:: Data to process ::

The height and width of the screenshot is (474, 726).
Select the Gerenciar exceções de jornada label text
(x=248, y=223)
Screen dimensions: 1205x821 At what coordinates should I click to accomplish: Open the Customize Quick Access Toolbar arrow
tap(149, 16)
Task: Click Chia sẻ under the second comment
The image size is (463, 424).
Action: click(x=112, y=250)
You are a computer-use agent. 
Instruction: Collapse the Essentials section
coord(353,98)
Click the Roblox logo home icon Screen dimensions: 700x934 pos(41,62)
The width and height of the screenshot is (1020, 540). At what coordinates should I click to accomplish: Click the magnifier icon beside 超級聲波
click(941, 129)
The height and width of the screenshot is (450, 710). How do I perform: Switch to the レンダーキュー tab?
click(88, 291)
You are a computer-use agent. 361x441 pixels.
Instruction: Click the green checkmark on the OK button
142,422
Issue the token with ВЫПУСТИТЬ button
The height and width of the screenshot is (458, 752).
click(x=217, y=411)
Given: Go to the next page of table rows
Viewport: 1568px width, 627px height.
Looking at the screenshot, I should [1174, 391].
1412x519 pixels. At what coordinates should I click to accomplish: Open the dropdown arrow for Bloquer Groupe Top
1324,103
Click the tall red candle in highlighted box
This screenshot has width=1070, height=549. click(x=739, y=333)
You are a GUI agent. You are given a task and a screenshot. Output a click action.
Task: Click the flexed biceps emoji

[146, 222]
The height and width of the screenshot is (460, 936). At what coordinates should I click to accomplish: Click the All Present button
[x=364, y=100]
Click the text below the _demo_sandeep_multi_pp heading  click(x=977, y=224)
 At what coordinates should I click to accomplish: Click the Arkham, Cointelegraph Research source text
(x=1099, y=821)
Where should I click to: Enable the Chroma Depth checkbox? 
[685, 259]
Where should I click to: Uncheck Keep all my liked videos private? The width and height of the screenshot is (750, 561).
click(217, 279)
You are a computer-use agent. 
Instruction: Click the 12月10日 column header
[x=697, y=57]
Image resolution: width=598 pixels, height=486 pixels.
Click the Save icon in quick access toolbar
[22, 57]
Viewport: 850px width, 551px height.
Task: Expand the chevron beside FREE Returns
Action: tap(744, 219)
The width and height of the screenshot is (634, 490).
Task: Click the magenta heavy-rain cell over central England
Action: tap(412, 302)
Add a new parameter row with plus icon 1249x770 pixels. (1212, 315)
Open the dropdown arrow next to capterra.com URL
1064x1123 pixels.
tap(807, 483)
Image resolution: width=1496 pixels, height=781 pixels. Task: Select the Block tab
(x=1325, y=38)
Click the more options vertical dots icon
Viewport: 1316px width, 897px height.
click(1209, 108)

:::

◆ Exercise description ◆
Read the listing line by line, and copy each line in which the word "next" is found.

◆ The answer ◆
Given: Go to the next page of table rows
Open the dropdown arrow next to capterra.com URL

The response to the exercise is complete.